The best aspect of the programme, though, is that the makers of the programme persuade the garbage house owners to let them help clear up the houses - often requiring them to earn the trust of the owners. When they succeed in turning the houses back into places to live, the happiness and gratitude of the subjects, most of whom had long since given up on being able to sort out the chaos, is very touching and heartwarming.

Although the programme could be seen as exploitative, the fact that the faces and voices of the inhabitants are obscured goes a long way in countering this potential problem. And it's really wonderful to see what a positive difference can be made to people's lives.

#12 ::: Mary ::: (view all by) ::: December 05, 2003, 05:28 PM:

For a kinder, gentler take on this, I'll post my first comment here. My husband, rest his soul, would have been living among piles of clutter had he not been married to me. Although he was a brilliant man, he had Asperger's Syndrome, a mild form of autism (more on my blog entry The Insulated Jar), and one of his quirks was an inability to throw certain things away.
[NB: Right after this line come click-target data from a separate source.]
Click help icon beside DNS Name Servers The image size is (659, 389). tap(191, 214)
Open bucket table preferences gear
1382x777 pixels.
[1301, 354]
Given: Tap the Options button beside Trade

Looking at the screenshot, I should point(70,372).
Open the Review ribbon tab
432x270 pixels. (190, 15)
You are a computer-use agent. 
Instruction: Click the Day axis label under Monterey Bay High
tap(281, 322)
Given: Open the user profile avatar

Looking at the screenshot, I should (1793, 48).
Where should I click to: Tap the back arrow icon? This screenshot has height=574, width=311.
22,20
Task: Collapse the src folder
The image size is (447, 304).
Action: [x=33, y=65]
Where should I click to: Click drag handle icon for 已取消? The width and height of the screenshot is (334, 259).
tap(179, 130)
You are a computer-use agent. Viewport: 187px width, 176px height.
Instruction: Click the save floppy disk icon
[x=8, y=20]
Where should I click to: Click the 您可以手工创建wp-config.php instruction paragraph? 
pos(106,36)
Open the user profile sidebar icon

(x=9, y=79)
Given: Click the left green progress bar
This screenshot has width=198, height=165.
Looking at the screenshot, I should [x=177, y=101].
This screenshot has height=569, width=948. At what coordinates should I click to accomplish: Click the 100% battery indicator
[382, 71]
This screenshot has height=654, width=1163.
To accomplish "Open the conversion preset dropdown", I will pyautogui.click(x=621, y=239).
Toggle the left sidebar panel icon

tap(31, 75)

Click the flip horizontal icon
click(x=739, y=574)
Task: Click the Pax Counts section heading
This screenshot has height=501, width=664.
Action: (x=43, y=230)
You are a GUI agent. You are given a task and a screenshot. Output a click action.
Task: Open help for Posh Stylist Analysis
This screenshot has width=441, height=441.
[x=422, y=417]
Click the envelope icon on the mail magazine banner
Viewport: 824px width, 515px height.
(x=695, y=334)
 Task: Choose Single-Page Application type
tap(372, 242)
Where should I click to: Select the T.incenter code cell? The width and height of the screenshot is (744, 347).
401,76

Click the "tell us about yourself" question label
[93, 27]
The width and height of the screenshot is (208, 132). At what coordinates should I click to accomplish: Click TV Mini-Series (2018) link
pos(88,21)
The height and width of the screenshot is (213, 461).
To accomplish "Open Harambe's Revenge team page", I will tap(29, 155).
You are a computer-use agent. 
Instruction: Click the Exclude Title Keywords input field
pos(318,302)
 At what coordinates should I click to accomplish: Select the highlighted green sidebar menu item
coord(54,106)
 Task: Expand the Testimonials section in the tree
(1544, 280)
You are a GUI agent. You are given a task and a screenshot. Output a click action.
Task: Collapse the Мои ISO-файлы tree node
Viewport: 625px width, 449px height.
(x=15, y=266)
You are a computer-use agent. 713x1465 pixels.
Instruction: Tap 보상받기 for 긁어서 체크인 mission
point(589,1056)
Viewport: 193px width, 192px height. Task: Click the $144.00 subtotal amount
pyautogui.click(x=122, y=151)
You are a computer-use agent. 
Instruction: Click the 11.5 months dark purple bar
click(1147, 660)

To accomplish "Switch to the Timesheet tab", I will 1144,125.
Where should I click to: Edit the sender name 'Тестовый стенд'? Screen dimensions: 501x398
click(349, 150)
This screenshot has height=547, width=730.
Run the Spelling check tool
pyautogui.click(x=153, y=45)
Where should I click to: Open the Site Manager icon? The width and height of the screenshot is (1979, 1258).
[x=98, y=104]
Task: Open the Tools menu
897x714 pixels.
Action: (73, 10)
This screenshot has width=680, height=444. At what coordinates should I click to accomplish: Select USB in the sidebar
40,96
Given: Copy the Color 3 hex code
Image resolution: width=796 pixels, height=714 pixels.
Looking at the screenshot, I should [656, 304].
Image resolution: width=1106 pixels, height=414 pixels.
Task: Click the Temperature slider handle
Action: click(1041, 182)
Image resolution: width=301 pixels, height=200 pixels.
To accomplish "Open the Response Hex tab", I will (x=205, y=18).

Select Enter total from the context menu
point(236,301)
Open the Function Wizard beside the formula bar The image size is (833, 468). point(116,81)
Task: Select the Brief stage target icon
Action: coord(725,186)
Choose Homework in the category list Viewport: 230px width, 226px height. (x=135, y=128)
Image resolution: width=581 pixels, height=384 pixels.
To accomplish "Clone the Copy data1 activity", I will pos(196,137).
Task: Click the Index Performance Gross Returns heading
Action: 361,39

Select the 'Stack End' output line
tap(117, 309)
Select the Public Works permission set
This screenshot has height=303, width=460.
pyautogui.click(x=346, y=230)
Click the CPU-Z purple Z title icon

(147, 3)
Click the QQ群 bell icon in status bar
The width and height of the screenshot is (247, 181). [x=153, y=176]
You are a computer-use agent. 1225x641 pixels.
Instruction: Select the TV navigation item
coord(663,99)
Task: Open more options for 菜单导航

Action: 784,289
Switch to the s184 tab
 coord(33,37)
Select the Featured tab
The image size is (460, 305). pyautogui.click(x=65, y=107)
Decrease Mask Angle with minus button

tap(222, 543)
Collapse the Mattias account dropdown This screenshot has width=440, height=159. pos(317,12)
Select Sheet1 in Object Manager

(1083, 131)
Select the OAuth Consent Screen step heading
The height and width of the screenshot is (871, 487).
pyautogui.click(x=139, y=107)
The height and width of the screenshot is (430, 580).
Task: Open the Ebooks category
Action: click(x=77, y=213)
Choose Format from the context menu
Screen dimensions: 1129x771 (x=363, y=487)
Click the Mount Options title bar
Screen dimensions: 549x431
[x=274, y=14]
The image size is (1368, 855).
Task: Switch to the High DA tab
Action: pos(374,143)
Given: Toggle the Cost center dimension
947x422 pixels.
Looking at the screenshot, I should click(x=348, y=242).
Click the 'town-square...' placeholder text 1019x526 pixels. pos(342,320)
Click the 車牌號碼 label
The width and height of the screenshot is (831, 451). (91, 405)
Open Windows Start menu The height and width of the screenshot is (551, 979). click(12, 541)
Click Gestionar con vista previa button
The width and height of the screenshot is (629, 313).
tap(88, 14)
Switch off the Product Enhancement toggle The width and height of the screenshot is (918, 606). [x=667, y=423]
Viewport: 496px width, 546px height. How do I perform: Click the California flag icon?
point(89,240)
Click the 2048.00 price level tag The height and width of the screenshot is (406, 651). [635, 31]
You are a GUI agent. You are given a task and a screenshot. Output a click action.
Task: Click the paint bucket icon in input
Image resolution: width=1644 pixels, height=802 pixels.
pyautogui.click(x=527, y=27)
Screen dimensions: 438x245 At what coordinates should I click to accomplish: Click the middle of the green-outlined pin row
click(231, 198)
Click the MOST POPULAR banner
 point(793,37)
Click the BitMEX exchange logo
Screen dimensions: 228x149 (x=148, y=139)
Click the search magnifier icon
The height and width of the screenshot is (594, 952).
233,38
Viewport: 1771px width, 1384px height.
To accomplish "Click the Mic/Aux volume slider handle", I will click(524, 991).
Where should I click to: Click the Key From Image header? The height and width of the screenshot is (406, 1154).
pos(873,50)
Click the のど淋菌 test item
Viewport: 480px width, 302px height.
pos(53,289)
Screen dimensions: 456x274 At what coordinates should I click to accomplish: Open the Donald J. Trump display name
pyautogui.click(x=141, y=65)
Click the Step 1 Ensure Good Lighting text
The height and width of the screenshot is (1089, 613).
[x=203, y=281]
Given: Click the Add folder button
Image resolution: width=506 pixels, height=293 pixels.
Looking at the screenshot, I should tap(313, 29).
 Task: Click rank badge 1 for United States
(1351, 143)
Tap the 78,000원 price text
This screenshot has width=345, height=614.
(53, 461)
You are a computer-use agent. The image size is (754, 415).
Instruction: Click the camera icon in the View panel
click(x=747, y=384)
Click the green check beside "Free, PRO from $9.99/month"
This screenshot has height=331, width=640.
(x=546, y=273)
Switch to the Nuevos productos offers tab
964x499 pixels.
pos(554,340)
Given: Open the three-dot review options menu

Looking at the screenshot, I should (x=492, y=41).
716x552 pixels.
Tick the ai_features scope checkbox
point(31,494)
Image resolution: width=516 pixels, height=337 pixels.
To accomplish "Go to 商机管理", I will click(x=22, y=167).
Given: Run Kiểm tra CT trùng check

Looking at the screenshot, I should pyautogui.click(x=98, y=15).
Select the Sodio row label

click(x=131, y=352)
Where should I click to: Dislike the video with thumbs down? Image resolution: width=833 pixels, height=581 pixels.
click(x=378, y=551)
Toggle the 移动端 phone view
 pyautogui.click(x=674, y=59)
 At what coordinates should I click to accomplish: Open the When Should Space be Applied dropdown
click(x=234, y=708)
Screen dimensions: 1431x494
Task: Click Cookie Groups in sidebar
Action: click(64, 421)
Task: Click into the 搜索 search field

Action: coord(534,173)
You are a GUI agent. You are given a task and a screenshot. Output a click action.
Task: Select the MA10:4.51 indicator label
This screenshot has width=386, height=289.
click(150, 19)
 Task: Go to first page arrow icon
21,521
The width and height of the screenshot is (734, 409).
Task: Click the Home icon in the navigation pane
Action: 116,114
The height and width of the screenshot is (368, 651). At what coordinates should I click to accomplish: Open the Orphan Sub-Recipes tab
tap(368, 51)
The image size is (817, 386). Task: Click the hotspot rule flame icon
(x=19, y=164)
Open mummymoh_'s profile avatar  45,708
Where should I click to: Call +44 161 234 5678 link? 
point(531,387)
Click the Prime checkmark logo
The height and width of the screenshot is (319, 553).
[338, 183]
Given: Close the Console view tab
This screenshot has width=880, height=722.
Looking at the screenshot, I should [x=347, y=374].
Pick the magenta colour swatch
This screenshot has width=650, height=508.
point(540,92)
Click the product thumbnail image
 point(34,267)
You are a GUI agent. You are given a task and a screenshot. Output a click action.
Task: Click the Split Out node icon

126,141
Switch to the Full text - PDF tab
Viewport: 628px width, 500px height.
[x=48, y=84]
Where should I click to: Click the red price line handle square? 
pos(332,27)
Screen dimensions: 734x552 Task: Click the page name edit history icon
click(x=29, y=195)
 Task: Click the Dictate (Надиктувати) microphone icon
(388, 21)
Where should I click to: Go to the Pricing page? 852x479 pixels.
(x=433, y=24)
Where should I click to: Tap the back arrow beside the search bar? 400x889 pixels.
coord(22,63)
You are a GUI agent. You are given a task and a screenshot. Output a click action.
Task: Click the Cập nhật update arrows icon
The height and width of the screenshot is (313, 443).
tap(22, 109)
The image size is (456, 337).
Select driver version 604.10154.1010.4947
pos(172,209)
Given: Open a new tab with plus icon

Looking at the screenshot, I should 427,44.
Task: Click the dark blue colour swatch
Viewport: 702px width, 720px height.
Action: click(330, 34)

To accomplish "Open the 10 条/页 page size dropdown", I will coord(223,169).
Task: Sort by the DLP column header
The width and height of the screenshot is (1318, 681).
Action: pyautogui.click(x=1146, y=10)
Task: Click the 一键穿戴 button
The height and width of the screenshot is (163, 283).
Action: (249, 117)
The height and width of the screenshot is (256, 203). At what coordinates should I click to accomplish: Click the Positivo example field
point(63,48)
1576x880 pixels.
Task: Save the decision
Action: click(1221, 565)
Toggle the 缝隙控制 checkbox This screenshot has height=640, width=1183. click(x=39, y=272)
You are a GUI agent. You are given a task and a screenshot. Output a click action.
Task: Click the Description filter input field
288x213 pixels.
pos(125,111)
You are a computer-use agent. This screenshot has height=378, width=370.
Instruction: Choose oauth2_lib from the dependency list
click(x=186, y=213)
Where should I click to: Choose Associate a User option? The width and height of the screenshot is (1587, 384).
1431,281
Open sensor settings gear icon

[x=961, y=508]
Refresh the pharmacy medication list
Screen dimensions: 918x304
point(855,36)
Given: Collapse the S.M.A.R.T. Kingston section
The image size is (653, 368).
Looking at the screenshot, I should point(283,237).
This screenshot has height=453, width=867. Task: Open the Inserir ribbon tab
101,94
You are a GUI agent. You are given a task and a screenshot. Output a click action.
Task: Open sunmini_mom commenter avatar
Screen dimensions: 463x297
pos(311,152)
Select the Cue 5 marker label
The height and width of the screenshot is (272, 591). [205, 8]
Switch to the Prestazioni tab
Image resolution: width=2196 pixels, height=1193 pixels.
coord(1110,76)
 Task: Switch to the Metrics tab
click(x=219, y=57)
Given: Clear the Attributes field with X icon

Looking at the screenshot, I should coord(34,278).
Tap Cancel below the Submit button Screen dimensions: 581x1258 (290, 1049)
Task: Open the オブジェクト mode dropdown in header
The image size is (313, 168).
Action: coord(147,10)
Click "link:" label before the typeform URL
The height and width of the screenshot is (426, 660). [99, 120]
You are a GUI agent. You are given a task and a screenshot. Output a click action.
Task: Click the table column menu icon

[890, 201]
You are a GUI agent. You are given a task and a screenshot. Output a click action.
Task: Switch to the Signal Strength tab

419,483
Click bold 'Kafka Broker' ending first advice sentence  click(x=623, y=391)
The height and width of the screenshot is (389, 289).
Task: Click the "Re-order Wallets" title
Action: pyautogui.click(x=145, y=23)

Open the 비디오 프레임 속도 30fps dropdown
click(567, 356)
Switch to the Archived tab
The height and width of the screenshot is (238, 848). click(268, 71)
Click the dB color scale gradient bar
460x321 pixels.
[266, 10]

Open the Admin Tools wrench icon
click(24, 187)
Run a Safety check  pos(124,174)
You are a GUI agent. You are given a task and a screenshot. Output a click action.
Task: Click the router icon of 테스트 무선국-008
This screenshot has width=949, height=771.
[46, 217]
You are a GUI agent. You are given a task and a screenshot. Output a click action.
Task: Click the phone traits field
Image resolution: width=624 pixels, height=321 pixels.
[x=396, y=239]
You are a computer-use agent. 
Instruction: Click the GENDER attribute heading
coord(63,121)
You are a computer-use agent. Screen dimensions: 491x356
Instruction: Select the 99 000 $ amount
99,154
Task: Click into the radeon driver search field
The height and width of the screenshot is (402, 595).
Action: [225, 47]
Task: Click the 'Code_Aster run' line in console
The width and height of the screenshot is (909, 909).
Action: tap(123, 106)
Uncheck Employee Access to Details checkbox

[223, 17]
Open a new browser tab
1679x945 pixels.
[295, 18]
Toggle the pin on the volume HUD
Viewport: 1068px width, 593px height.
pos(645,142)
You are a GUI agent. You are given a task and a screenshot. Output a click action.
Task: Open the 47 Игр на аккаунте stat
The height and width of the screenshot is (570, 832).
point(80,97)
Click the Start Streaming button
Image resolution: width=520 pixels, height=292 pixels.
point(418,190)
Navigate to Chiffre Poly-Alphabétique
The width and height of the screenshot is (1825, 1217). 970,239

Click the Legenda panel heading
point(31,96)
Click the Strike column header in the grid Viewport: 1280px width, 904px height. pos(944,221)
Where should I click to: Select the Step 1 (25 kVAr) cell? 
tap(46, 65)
I was fairly vigilant, but allowed certain things to pile up; plastic bags, after all, don't take up much room, do they? Our store room was piled with plastic bags filled with plastic bags, literally to the ceiling. I'd finally had enough and cleared them all out. My husband's saving grace was his sense of humor. After the very next trip to the grocery store, he grabbed the plastic bags, hugged them to his chest, and said "Don't worry, I'll save you from the bad lady" as he carried them downstairs to the storeroom.